555 with a $500K missile is kind of amusing.

Best regards, Spehro Pefhany

--
"it's the network..."                          "The Journey is the reward"
speff@interlog.com             Info for manufacturers: http://www.trexon.com
Embedded software/hardware/analog  Info for designers:  http://www.speff.com
Reply to
Spehro Pefhany

It's called attrition. :) Sooner or later you run out of volunteers.

Reply to
tm

Or a $500K missile with a 555... ;-)

Reply to
krw

How much power does the typical jammer put out?

How much power does a spark gap put out? What fraction of that is in the GPS band?

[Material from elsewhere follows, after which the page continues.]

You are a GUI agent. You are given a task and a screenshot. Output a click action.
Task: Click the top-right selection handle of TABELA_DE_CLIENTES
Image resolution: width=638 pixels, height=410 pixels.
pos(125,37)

I remember seeing WW II era carbon arc searchlights used for advertising setups. How much power do them emit? Did it wipe out the local radios and TVs?

Next time you see one, please try your GPS near it.

--
These are my opinions, not necessarily my employer's.  I hate spam.
Reply to
Hal Murray

On a sunny day (Tue, 20 Sep 2011 15:56:34 -0500) it happened snipped-for-privacy@ip-64-139-1-69.sjc.megapath.net (Hal Murray) wrote in :

Some years ago there was a website selling these things, little parabolic refector, car battery for power, portable units. Maybe they still exist. They listed power too, quite incredible numbers actually. There is a reason all car ignition leads had to be made RFI free. It sure f*cked up teevee in the early days. Low energy sparks (from a DC fan motor) cause bit errors in the 10 GHz or so satellite band.... You need the right shape and size cavity - antenna I think. Sparks are cool :-)

Reply to
Jan Panteltje

No, they're not. I have the burn scars to prove it :-)

-- "For a successful technology, reality must take precedence over public relations, for nature cannot be fooled." (Richard Feynman)

Reply to
Fred Abse

On a sunny day (Wed, 21 Sep 2011 11:39:12 -0700) it happened Fred Abse wrote in :

Yes, me too, the RF burns nice brown spots on your skin, and smells in a special way :-). I remember a doctor removing a wart in the long ago past with a RF probe, burning them.

Reply to
Jan Panteltje

My only injury of the VietNam war occurred when I stuck my little finger into the last stage of an ARC-51 transmitter module while I was blade-tweaking the stage beside it. It was 600 volts and around

350-400 MHz. It made a nice little black hole right through the fingernail and out the other side of the finger. It felt like it had been hit with a hammer.